The result? “Some of our employees suspected the worst—that the COBRA notice had simply gotten to them before their manager did. The line of panicked people was something.”
No single conflagration informed the company’s decision to yank off the wedding band: “It was death by a thousand duck bites.” She added that functionality during the marriage, and the courage to break it off, were vastly aided by her HRO relationship manager. “Many HRO providers will tell you they don’t want to work with you if you have a relationship manager,” she said, “but you have to have it.”
So the company has switched to a Software-as-a-Service (SaaS) model, and it will ramp up its shared services group from five to 10. But what about the C-Suite? Didn’t the company’s strategic thinkers offer resistance to such a profound change of direction?
“None,” she told me. “First of all, everybody in that C-Suite had had their pay screwed up, too. Second, the mess had contributed to a ‘material weakness’ in our SOX [Sarbanes-Oxley] valuation, so, if HR whining hadn’t gotten their attention, that got their attention. Plus, we had our case well put together. The comptroller, two different CFOs, and our CEO have been very supportive during the change. Our board heard it once and said, ‘Go for it.’ So it’s been nothing but support and confidence.”

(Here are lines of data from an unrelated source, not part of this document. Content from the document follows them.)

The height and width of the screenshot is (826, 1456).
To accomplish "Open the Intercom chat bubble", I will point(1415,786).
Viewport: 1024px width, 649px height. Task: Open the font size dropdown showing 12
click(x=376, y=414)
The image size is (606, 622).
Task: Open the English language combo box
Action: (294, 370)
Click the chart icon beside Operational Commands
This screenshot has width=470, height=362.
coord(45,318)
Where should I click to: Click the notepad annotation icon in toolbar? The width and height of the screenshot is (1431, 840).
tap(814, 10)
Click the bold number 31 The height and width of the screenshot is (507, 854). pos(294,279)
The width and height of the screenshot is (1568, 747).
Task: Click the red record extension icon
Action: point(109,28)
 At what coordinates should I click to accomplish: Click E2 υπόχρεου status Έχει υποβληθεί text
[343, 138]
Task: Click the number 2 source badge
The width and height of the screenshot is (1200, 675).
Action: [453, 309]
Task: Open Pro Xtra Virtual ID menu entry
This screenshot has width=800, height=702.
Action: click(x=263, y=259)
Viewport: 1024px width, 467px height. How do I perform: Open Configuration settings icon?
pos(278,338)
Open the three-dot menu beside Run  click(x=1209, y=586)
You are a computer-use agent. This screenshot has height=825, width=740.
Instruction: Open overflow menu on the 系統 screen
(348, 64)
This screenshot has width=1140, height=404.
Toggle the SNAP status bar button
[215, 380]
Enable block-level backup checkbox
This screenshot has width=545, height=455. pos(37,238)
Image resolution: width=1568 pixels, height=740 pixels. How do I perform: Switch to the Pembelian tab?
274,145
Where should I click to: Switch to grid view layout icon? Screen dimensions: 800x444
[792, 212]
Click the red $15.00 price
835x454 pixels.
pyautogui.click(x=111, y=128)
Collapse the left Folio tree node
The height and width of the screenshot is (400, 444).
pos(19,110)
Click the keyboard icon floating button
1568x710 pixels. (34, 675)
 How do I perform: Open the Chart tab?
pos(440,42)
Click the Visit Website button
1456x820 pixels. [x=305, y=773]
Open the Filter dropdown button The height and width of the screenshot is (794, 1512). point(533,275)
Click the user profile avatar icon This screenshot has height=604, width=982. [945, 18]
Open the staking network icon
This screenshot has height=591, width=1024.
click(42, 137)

The enduring lessons, she concluded, are that “you can’t outsource fiduciary responsibility” and that outsourcing in general cannot be a turnkey operation. “The analogy,” she said, “might be to the recent history of the health field, where many experts now say that we as consumers have been to passive and have not managed our costs and our providers. We might be able to use outsourced solutions, but we have to be the architects of linking together the tools and providing the governance and relationship management so that we can be confident of the final results.”